▶ [THE EXERCISE]: Number each line of the entries below from the one containing "Image resolution: width=600" through the last entry, inclusive, skipping blank lines and leaving out the pictures.

▶ [RAW DATA]:

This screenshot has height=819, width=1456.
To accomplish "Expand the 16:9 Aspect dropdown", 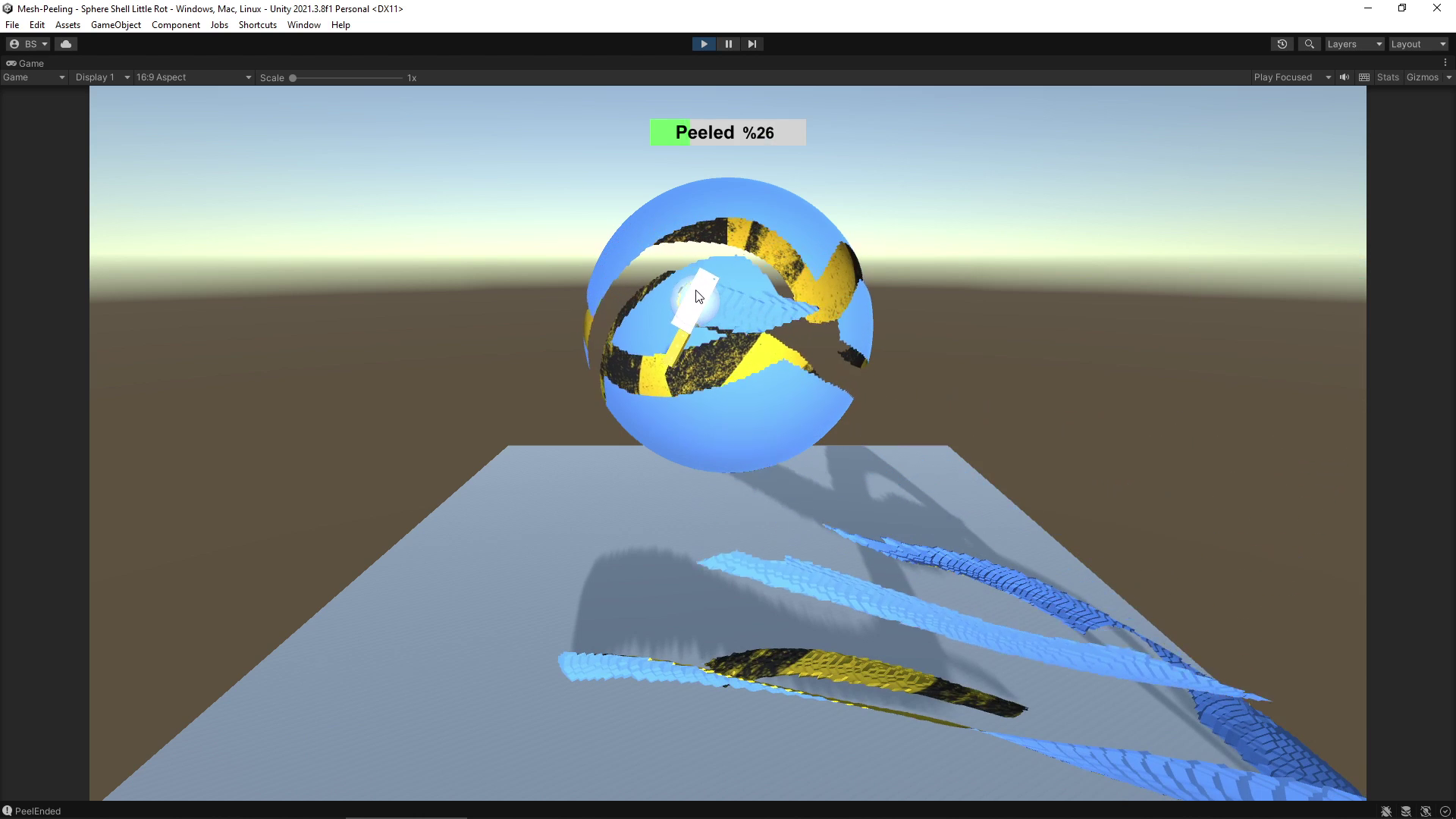I will pos(193,77).
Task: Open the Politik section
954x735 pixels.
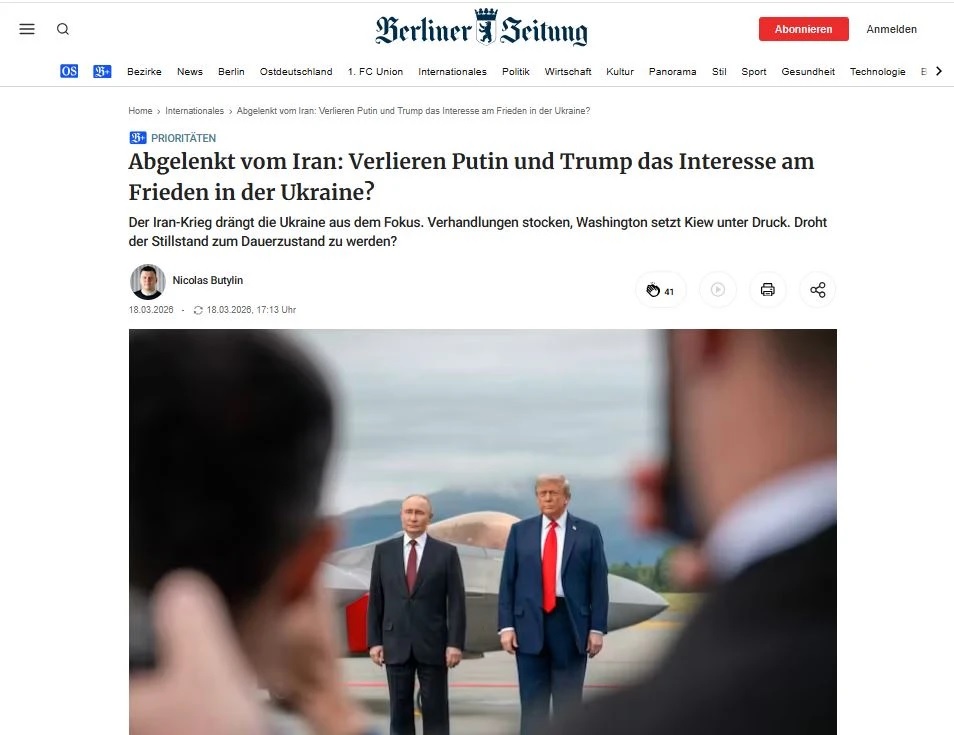Action: [x=515, y=72]
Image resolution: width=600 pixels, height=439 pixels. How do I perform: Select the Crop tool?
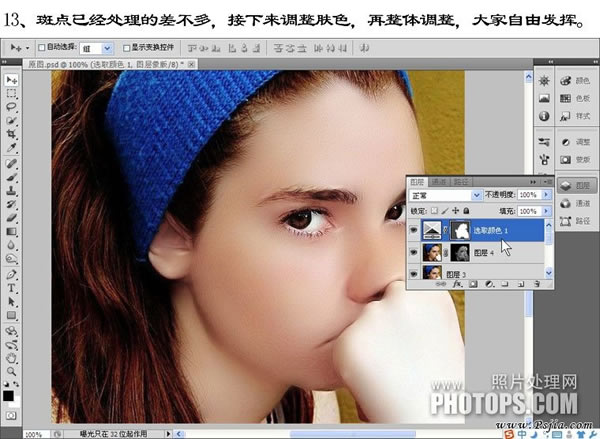tap(11, 134)
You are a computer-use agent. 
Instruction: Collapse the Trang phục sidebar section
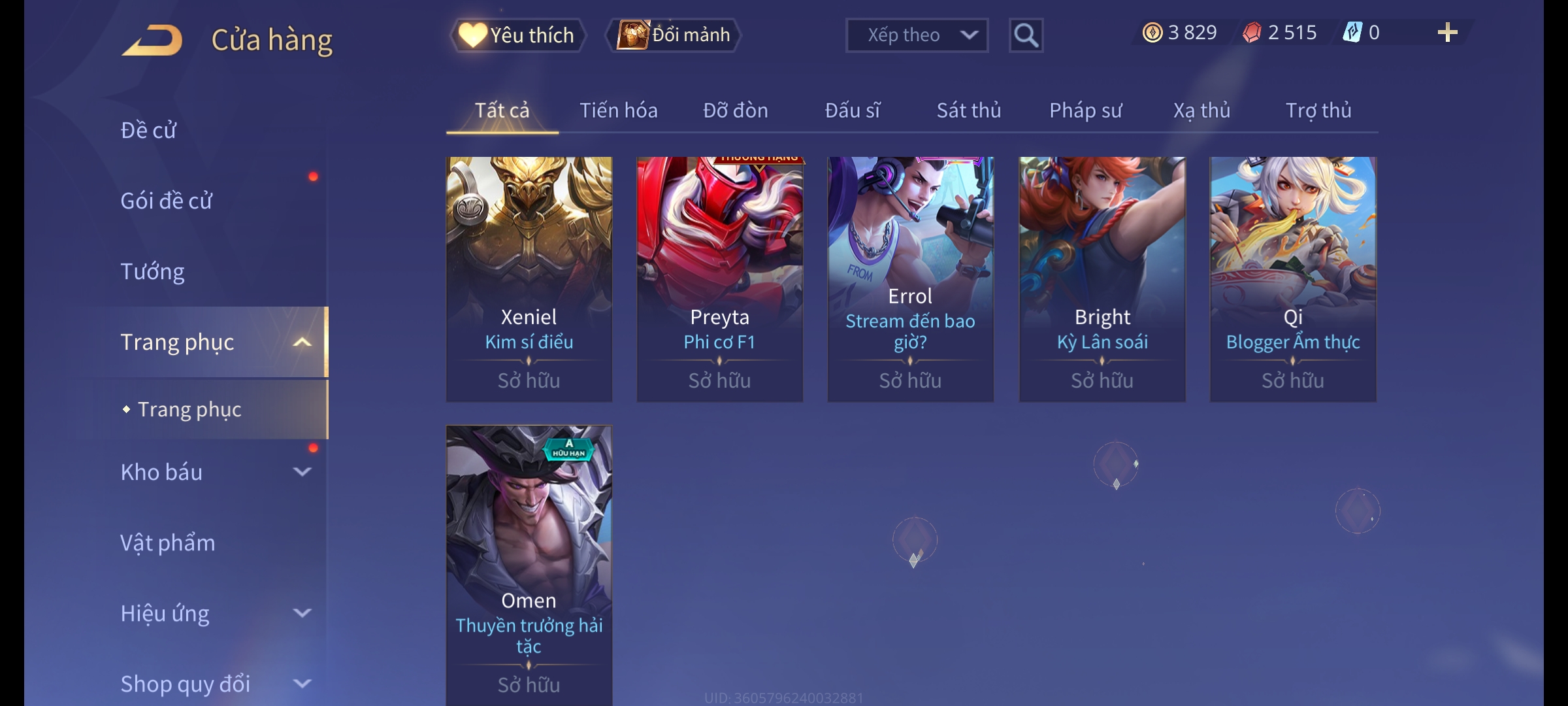pyautogui.click(x=302, y=342)
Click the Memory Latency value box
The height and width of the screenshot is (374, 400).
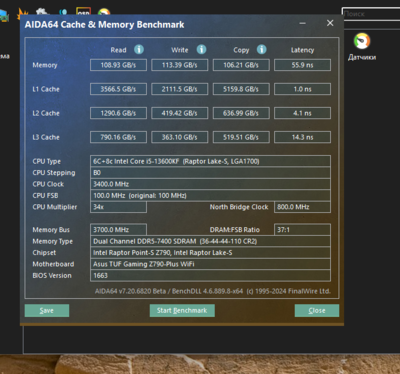pyautogui.click(x=302, y=65)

▶ [ANSWER BELOW]:
1. Image resolution: width=600 pixels, height=439 pixels. How do I perform: Select the Crop tool?
2. tap(11, 134)
3. You are a computer-use agent. 
4. Instruction: Collapse the Trang phục sidebar section
5. pyautogui.click(x=302, y=342)
6. Click the Memory Latency value box
7. The height and width of the screenshot is (374, 400).
8. pyautogui.click(x=302, y=65)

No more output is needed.